Angewandte Chemie, EarlyView.
High propylene selectivity during oxidative dehydrogenation catalyzed by hexagonal boron nitride originates from surface‐initiated radical reactions that propagate via gas‐phase chemistry. This reaction network contrasts with previously studied vanadium‐based catalysts where surface reactions predominate and lower selectivity. An experimental and computational approach was used to probe this complex surface–gas‐phase reaction network.

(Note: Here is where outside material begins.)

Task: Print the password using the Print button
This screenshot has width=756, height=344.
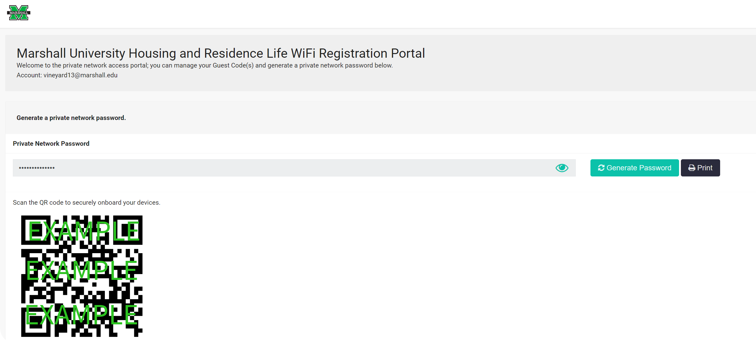Action: [x=700, y=168]

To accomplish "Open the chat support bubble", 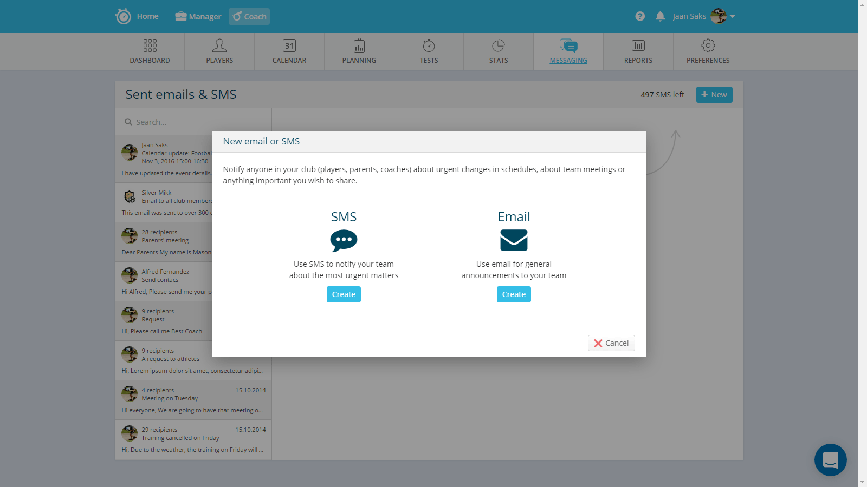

Boron‐containing materials, and in particular boron nitride, have recently been identified as highly selective catalysts for the oxidative dehydrogenation of alkanes such as propane. To date, no mechanism exists that can explain both the unprecedented selectivity, the observed surface oxyfunctionalization, and the peculiar kinetic features of this reaction. We combine catalytic activity measurements with quantum chemical calculations to put forward a bold new hypothesis. We argue that the remarkable product distribution can be rationalized by a combination of surface‐mediated formation of radicals over metastable sites, and their sequential propagation in the gas phase. Based on known radical propagation steps, we quantitatively describe the oxygen pressure‐dependent relative formation of the main product propylene and by‐product ethylene. Free radical intermediates most likely differentiate this catalytic system from less selective vanadium‐based catalysts.